Dies ist nur eine Skizze – offen zur Diskussion. Die ersten drei Projekte funktionieren wohl kaum – aus einer Reihe von komplexen Gründen. Und das vierte hat in Rußland immer noch nicht genug Fahrt aufgenommen. Sicher ist, daß sie alle gegeneinander kämpfen. Möge die derzeitige Trockenlegung des militärischen Sumpfes auch dazu dienen, den politischen Himmel zu klären.
zeitschnur
Es ist verdienstvoll, den Blick einmal darauf zu richten, dass Russland in Gärungsprozessen ist, und dies natürlich erheblich anders und komplizierter als die dümmlichen deutschen Medien es darstellen, die alle paar Tage ihren Oligarchenkollegen Chordorkowski, das Super-Orakel, mal wieder irgendwelche Abgesänge plappern lassen. ("Putin", das Monster, verliert seit anderthalb Jahren bereits täglich den Krieg.)

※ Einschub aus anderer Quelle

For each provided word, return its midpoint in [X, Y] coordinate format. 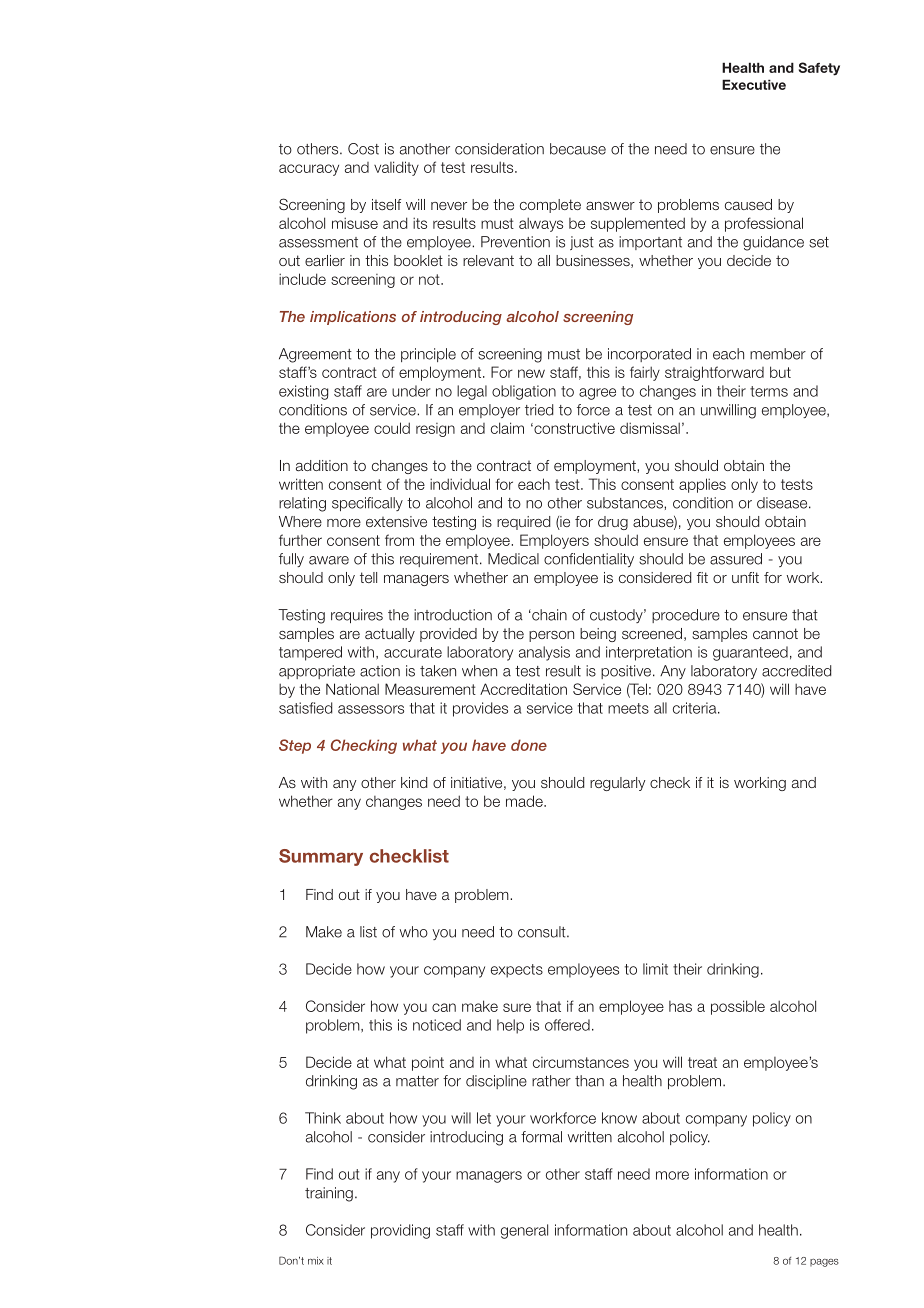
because [578, 149]
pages [824, 1263]
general [524, 1231]
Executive [754, 84]
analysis [544, 653]
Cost [363, 149]
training [329, 1194]
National [352, 689]
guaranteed [750, 653]
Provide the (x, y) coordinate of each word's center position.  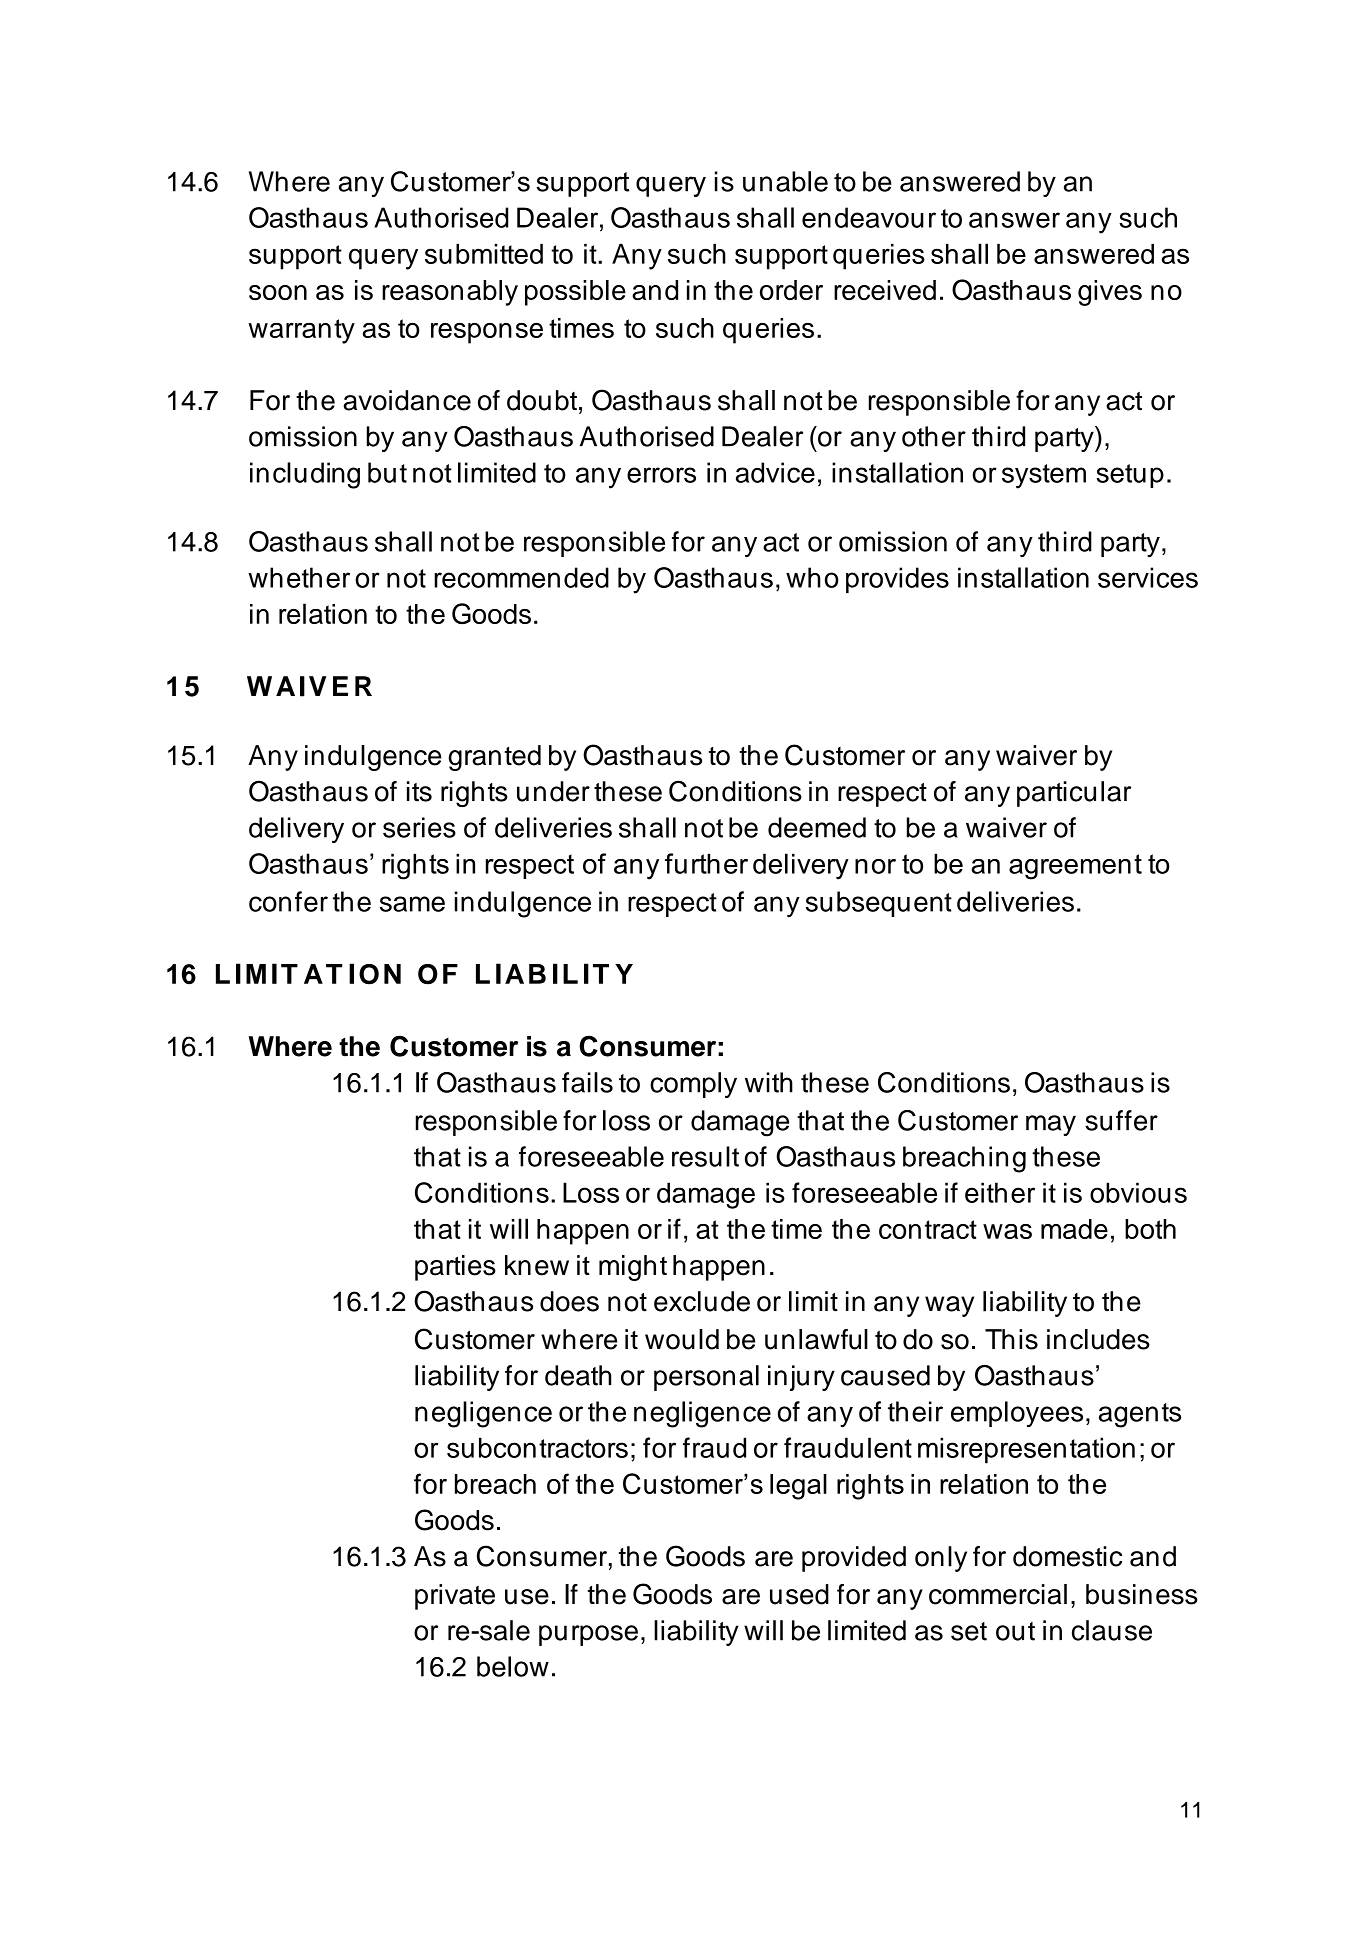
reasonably (450, 293)
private (455, 1597)
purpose (588, 1635)
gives (1110, 293)
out (1015, 1631)
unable (785, 181)
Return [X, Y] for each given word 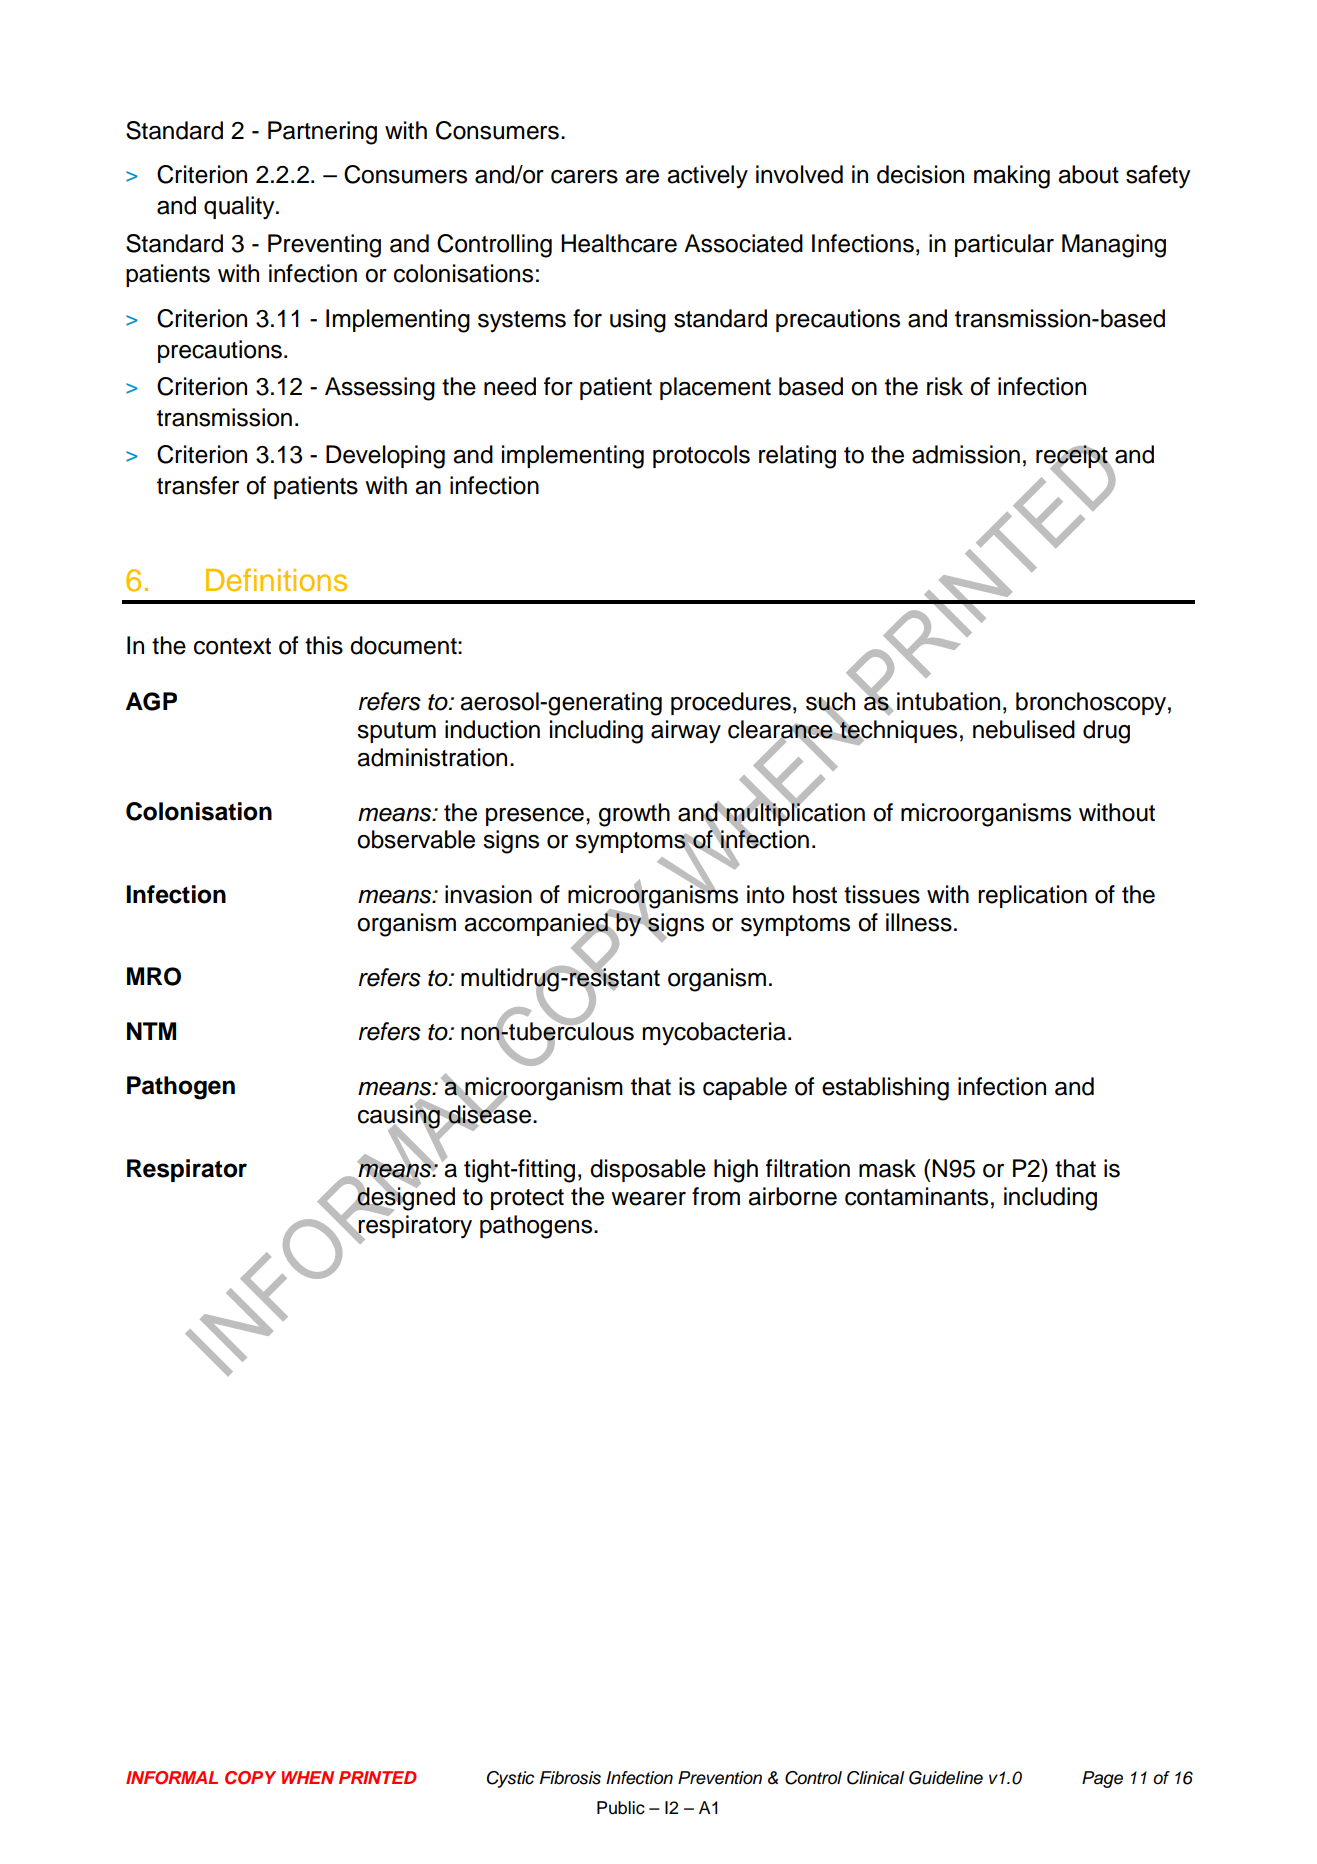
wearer [648, 1199]
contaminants [916, 1196]
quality [240, 208]
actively [707, 177]
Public [621, 1808]
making [1012, 177]
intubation [948, 701]
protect [527, 1199]
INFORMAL [172, 1778]
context [232, 646]
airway [686, 732]
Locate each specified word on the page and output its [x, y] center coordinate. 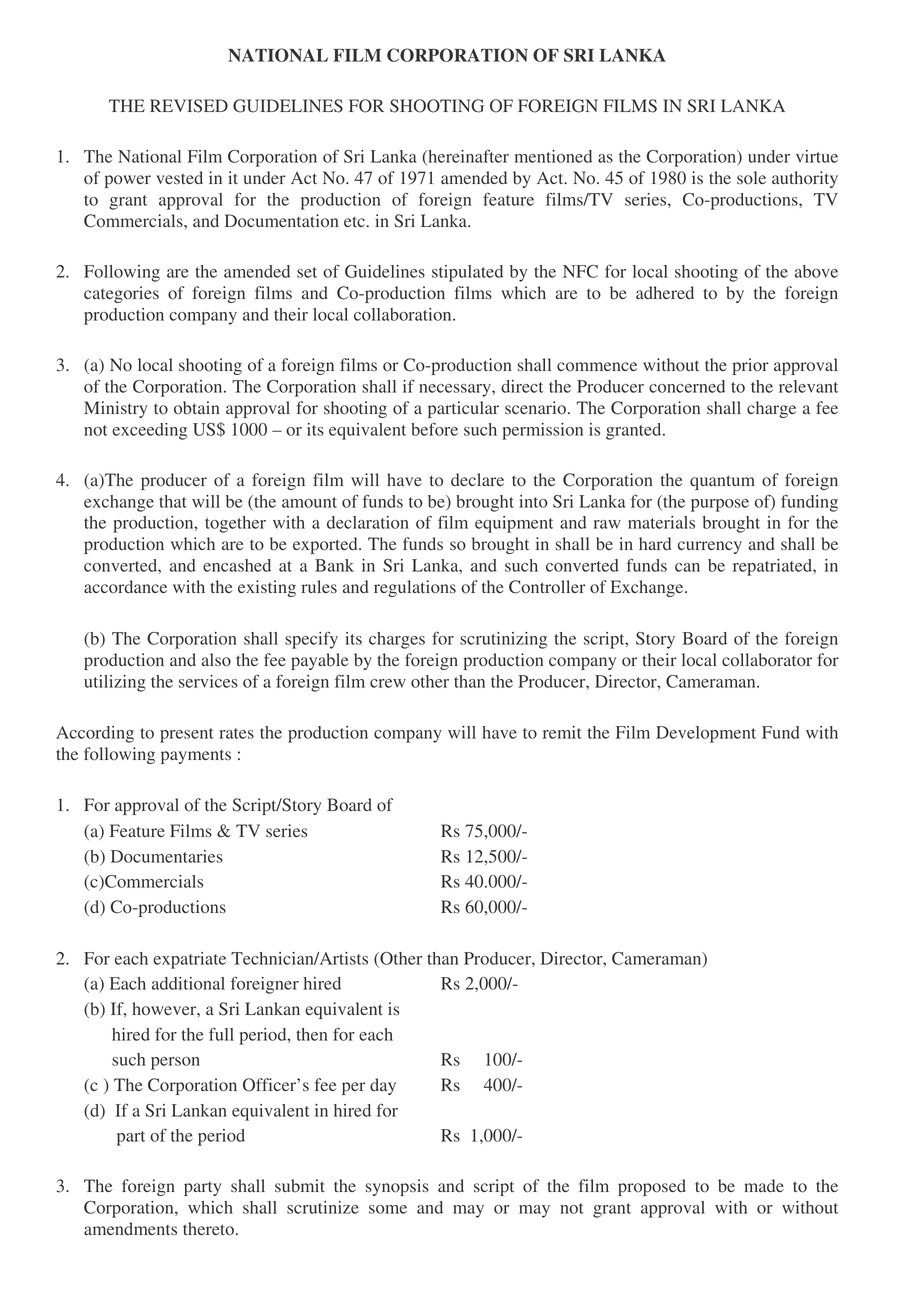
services [208, 681]
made [764, 1185]
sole [751, 178]
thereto [208, 1229]
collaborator [767, 660]
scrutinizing [503, 640]
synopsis [397, 1187]
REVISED [189, 106]
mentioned [553, 156]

Aber sagen wir es doch anders: Ist es nicht Russlands Glück, dass der Westen es nicht versteht?
Aber dieses Nicht-Verstehen hat eine Tragik für uns alle:
Ich habe den Eindruck, dass Russland auf eine noch zu klärende Weise das gesamte europäische Drama widerspiegelt, wir genau dies aber nicht verstehen. Es ist wie eine Art innereuropäische Identitätsspaltung. Ein Europa (vermutlich unter Anleitung europäischer Mafiagruppen überm Atlantik), das Russland abspaltet und nicht versteht, versteht sich selbst nicht mehr.
Ruhiges Beobachten und Interesse ist gefragt, Einfühlung und endlich eine Beendigung der vielen albernen Projektions-Spekulationen auf allen Seiten.